Evaluation of plaque composition by intravascular ultrasound "virtual histology": the impact of dense calcium on the measurement of necrotic tissue.

EuroIntervention 2010 Aug;6(3):394-9

Heart Institute, University of São Paulo Medical School, Brazil.

Aims: We aimed to evaluate if the co-localisation of calcium and necrosis in intravascular ultrasound virtual histology (IVUS-VH) is due to artefact, and whether this effect can be mathematically estimated.
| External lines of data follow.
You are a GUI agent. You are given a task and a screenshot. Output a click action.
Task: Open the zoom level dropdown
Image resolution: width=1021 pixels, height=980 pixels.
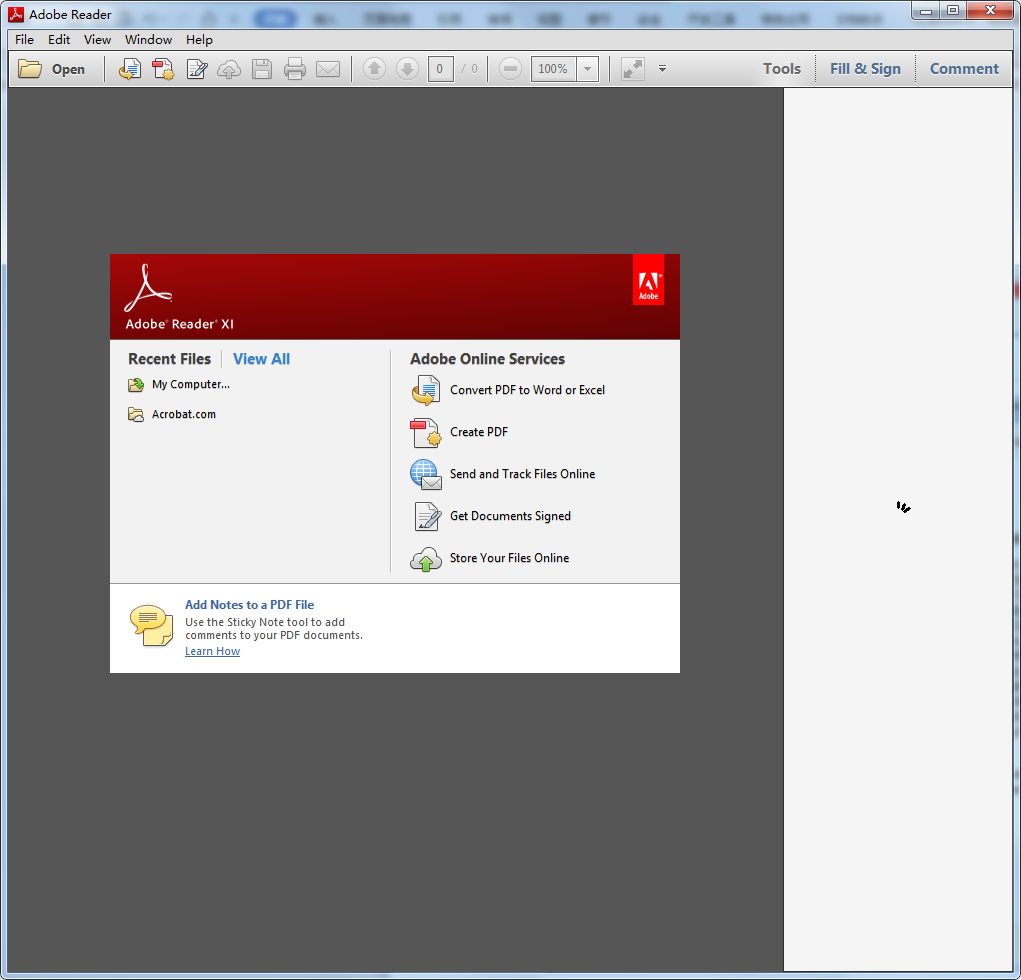(x=587, y=69)
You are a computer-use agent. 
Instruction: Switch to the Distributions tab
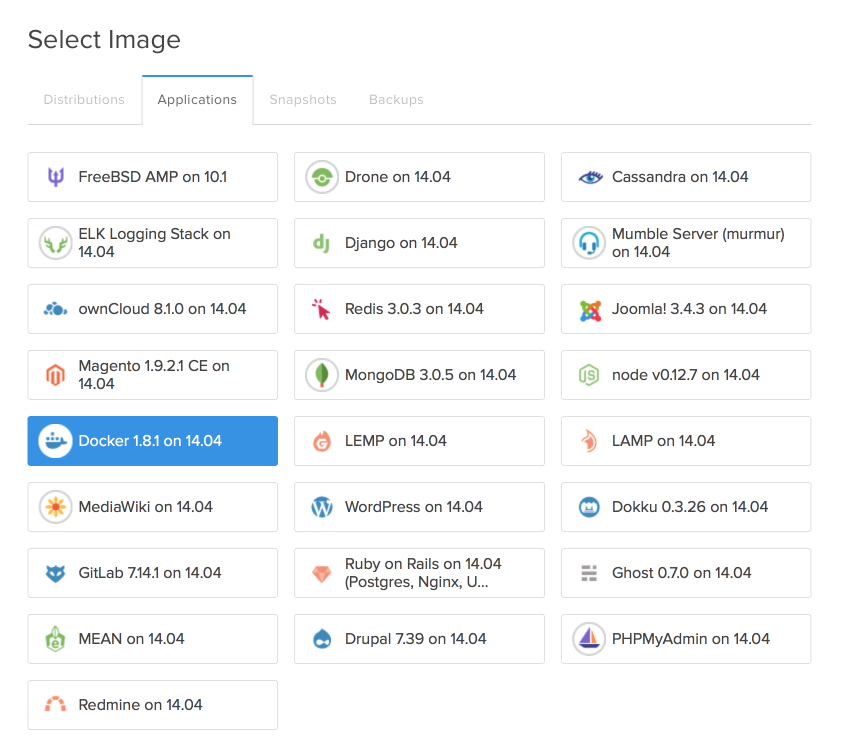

Methods And Results: We hypothesised that, in case calcium induces an artefactual coding of necrosis, any addition in calcium content would generate an artificial increment in the necrotic tissue. Stent struts were used to simulate the "added calcium". The change in the amount and in the spatial localisation of necrotic tissue was evaluated before and after stenting (n=17 coronary lesions) by means of a especially developed imaging software. The area of "calcium" increased from a median of 0.04 mm2 at baseline to 0.76 mm2 after stenting (p<0.01). In parallel the median necrotic content increased from 0.19 mm2 to 0.59 mm2 (p<0.01). The "added" calcium strongly predicted a proportional increase in necrosis-coded tissue in the areas surrounding the calcium-like spots (model R2=0.70; p<0.001).

Conclusions: Artificial addition of calcium-like elements to the atherosclerotic plaque led to an increase in necrotic tissue in virtual histology that is probably artefactual. The overestimation of necrotic tissue by calcium strictly followed a linear pattern, indicating that it may be amenable to mathematical correction.